Market volatility is back, big time. The S&P has experienced six 3% daily moves, both up and down, in the last two weeks. This type of price action had not occurred in the previous 24 months. In fact, the volatile price action this week, which saw a 2.5% move each day, had only happened before during the Financial Crisis in 2008 and twice during the Great Depression in 1929 and 1933. It’s been gut-wrenching. Today we ended that streak with a late-day rally to close well off the lows. It’s no wonder you feel shaken. You’re not alone. As stated last week, we anticipated a sell-off for some time. In fact, we didn’t understand the end of year rally into the new year. It didn’t make any sense. The Bond Market had been telling a much different story than the Stock Market for months. Importantly, when we refer to the Market, we mean the totality of stocks, bonds, commodities, currencies, etc. They’re all, to a large extent, intertwined. We always view the Bond Market as the smartest.
It makes you wonder with all the negative news and events, how could the Stock Market have possibly gone up so much earlier in the week? There were two 1,000 point gainers on the Dow this week. By the end of the week, the gains were largely erased. Bear Markets do this. There have been 276 one-day rallies of at least 3% in the S&P 500 going back to 1928. 136 have come during Bull Markets, 136 have come during Bear Markets, and two aren’t clear because they happened this week. We think Bear. You never really know until you’re in it, but it is shaping up as if we entered a cyclical Bear Market in January 2018 and saw a blow-off top in Q4 2019, which spilled into the new year, before getting clobbered in February. The coronavirus was simply the catalyst. Growth was already slowing. Trouble was already brewing. It’s just gotten a whole lot worse. The problem is, there is no end in sight. Earnings and economic growth are stalling. Forecasters are blind. Travel and leisure have come to a screeching halt. The US Economy is 70% Consumer spending. The American Consumer is concerned, and rightly so. Economic activity is going to slow, there is no question about that. The question is how much and for how long.
The coronavirus is the focus, but the Bond Market is the barometer. Interest rates keep sliding, with the 10-Year Treasury yield hitting an unprecedented 0.66% level. The 30-Year hit 1.20% (for reference in 2018, it was well above 3%). This is extreme. Real interest rates (when subtracting inflation) keep sliding further into negative territory. The VIX (volatility index) hit 50. That speaks to extreme caution and things are not healthy. Money keeps flowing to safety, which has mostly been Bonds and Gold.
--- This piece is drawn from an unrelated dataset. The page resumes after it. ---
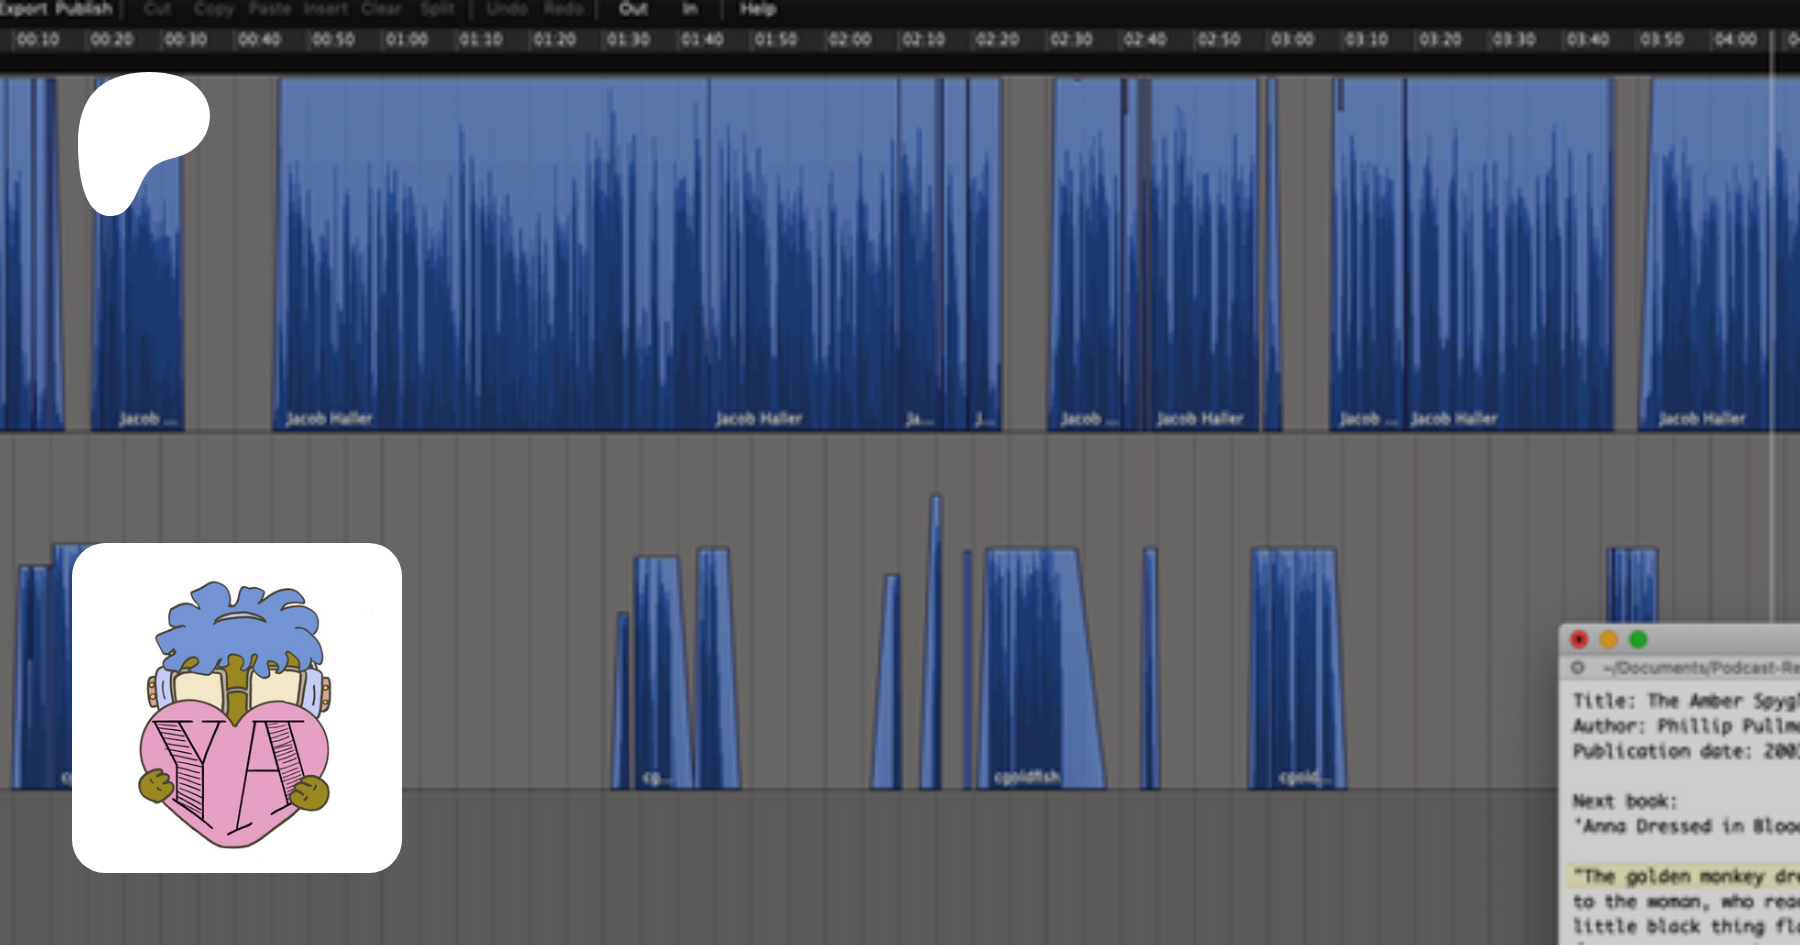Click the Split toolbar command
The height and width of the screenshot is (945, 1800).
(437, 9)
The Fed made an emergency interest rate cut this week. The Market was not impressed and is saying it is not enough. The Bond Market is increasing its bet that the Fed will follow this week’s surprise 50-basis point rate cut with more easing – at or before its scheduled March 18 meeting. The Market now assigns another 100% probability of further cuts, with a 64.9% probability of a 75 basis point cut, taking the overnight rate to just 0.5%. The headline that rallied the Market into the close was the hint Fed Presidents made in regards to potentially buying Stocks. Yes, you read that correctly. Quantitative easing out of the financial crisis was when the Fed purchased Bonds to keep a lid on rates and entice risk-taking in other areas to stimulate growth. Well, the potential or hint of the Fed buying stocks just took Quantitative easing to unprecedented levels.
The February job report showed 273K jobs were created, significantly beating expectations. The unemployment rate is back down to the 5-decade low of 3.5%. December and January numbers were revised higher. Labor has been a solid element of the US Economy all along. However, this is all in the rearview mirror, and the Market only cares what’s going to happen ahead.
Heading into 2020, we expected the earnings and economic slowdown to continue, but a recession didn’t seem likely until 2021. The coronavirus has been a shock to the global system, and the Market is now going a long way into pricing in a recession this year. As you know, the Market is forward-looking. How much has been priced in is anyone’s guess. The Stock Market historically takes the escalator up and the elevator down. That has certainly been the case of late. We continue to use defense mechanisms to combat the stock sell-off with various hedges. We have raised substantial cash. Bonds are thriving. Gold is thriving. Owning a stock is investing in a business. We own so many high-quality businesses right now that are experiencing a re-set in valuation as the Market tries to find price discovery. It’s a process. The process almost always overshoots on the way up and the way down.
Investing is a journey. This is a massive storm that requires battening down the hatches. That’s what our hedges do. We are navigating a very difficult and treacherous stretch of this cycle. We will get through it just fine. We know it’s not over and will continue to act and communicate throughout this journey together. We’ve got this.
Have a nice weekend. We’ll be back, dark and early on Monday.
P.S. With the steep decline in interest rates, money keeps getting cheaper. If you have a mortgage, you might consider refinancing. A 30-Year mortgage rate is the lowest it’s ever been, near 3%.